だから、藤下さんが課長のことを脅して結婚することも、課長のお母様が病気だってことも、知ってたんです」
合点がいった。
だから忘年会のときに言ってたんだ。
「今迄、課長の彼女が先輩だなんて知らなかったから、ひとごとのように思ってました。
さっき――夕方に休憩室でその子に会って……今日のことも聞いたんです。
先輩が会社辞めるってことで揉めたみたいですね。
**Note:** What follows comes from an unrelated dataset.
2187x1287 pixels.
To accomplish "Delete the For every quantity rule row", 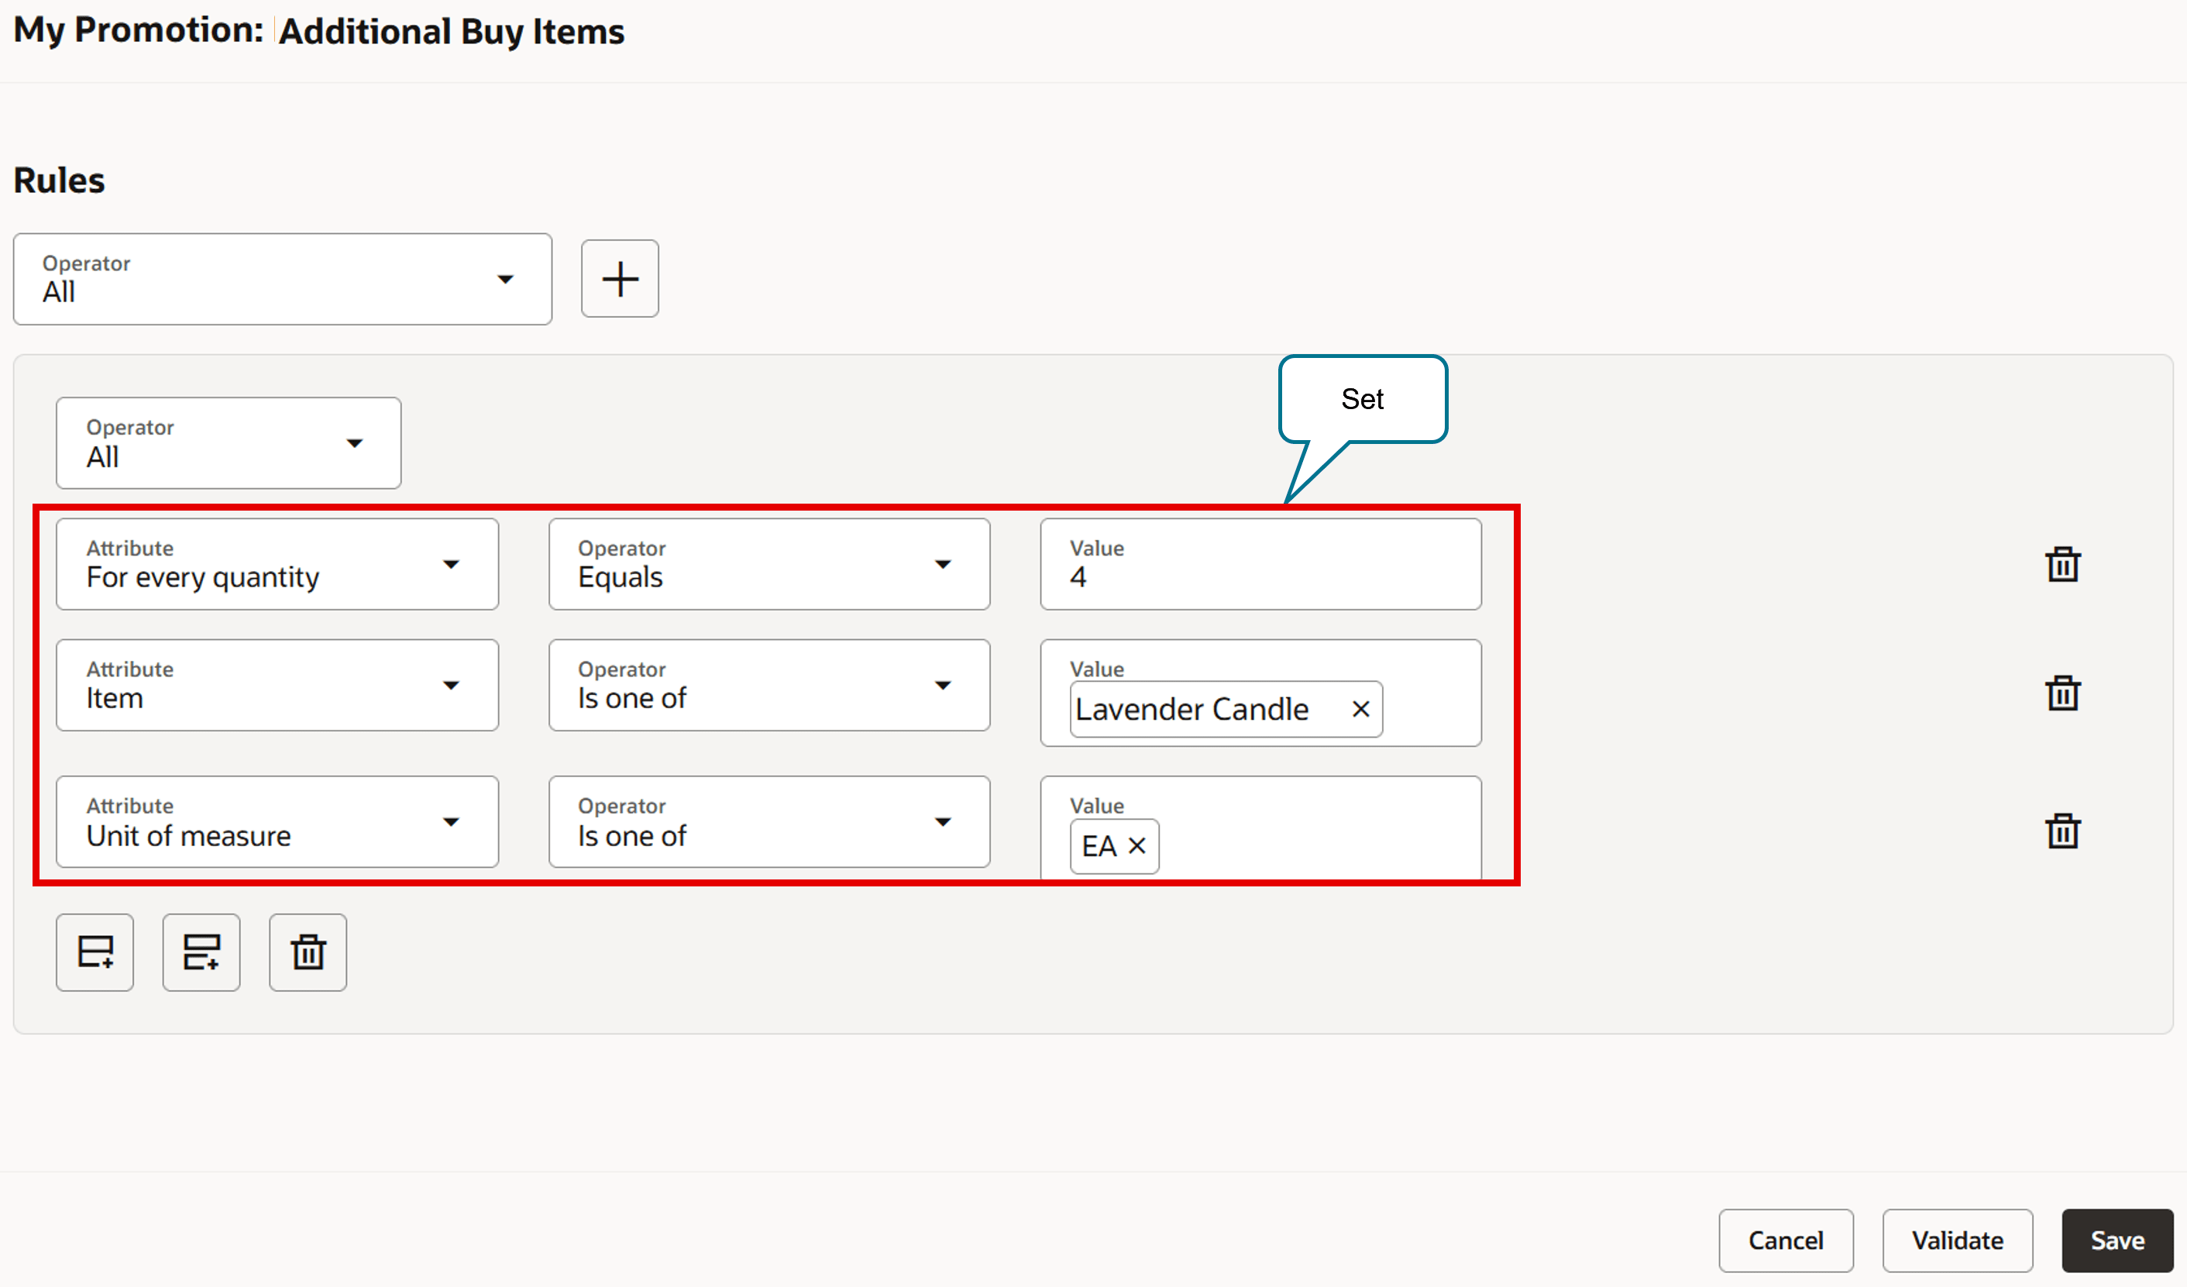I will [2062, 565].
藤下さん、もう今日ボロボロらしくて……」
薫ちゃんは視線を落とし、声のトーンも落とす。
そしてもう一度、「先輩」と、あたしの目を見る。
「ねぇ、先輩、分かってます? あたしにとって、先輩は大好きな人なんですよ?
何で先輩が課長と別れなきゃいけないの?
何で課長も先輩もお互いに好きなのに、こんな風になっちゃうの?
先輩はそれでいいんですか!?」
「ちょ……っ、ちょっと待ってよ、薫ちゃん」
「あたしはそんなの嫌ですよっ!」
薫ちゃんの綺麗に整えられた眉の形が歪んだかと思うと、とうとう瞳に涙が滲み出す。
「課長は先輩のこと、好きなんですよ! 先輩だって無理矢理別れさせられたんでしょ?
知ってますよ、専務が最初にクビにするって言ったんだってことも。
それを守る為に、課長が先輩をマーケティング部に人事異動させるって、結婚の条件出したことも。
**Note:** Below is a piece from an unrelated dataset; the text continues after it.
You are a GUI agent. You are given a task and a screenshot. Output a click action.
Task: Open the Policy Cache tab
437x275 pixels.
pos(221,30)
それに、課長が藤下さんに愛がない結婚でもいいのかって、先輩のことを愛してるからって言って、それでも藤下さんがその言葉をのんだってことも!」
――え?
何、それ……?
「そんな結婚が幸せなわけがないじゃないですか! 課長は長瀬先輩のことを愛してるんですよ?
先輩は、課長と一緒に頑張ろうって思わないんですか!?
藤下さんだって、それを分かってるから、結婚が決まったって精神的にはボロボロなんですよ。
あたし嫌ですよ。こんなの聞いて、黙っていられないです。先輩には幸せになってもらいたいです。
何で先輩が会社を辞めなきゃならないの? 何で別れさせられるの? おかしいですよ、絶対」
堰を切ったかのように話した薫ちゃんは、そこまで言うと大きく息を吐いた。
そして、さっきから殆ど減っていないコーヒーカップの中を見つめる。
あたしは一度軽く瞼を閉じてから、薫ちゃんと同じようにテーブルの上の黒い液体をぼんやりと見た。
彼女があんなに不安になってた理由――。
それは、啓人に愛がないって言われたからだったの……。
あたしのことを愛してる――そんなことを啓人が言ったなんて。
胸が重たくて苦しい。
でももう、どうにもできない。
啓人はこんなにあたしのことを大事に思っていてくれたのに。
それなのに、きちんと信じられなかった上に、すぐに他の人を好きになるなんて。
あたしって、本当に最低だ。
皆を傷付けてる。
雪乃だけじゃない。
啓人のことも、彼女のことも。
零のことだって……。
あたしは、ゆっくりとカップから視線を上げ、薫ちゃんの顔を見つめた。
「ごめんね、薫ちゃん……。あたし達、もう終わったの。会社も、それが原因で辞めるわけじゃないの」
俯いていた薫ちゃんの顔も上がる。
「ごめんね、いっぱい心配掛けちゃったね」
薫ちゃんは、目を大きく開いたまま、顔を横に振る。
「……先輩は……あたしの話を聞いても、課長のこと、そんなに簡単に諦めるんですか?」
その言葉にずきりと胸が大きく痛む。
けど……。
「もう、彼に恋愛感情はないの。それに結婚は、彼が選択したことだから」
あたしは薫ちゃんにハッキリとそう言った。
だけど苦しくて胸が痛くて仕方なかった。
それは自分自身にも言い聞かせているようだった。
――『彼の選択』
彼自身が本当にそれを望んでいるわけじゃないのに。
薫ちゃんは眉を寄せ、唇を噛む。
「……すみません。あたし……勝手過ぎですよね。そんなの本人しか分からないことなのに。
本当にごめんなさい。勝手なことばっかり言って……でも……」
知らないまま別れてほしくなかった、と――。
薫ちゃんがそう言ってまた俯いたかと思うと、テーブルの上にぽたぽたと涙の輪が落ちたのが見えた。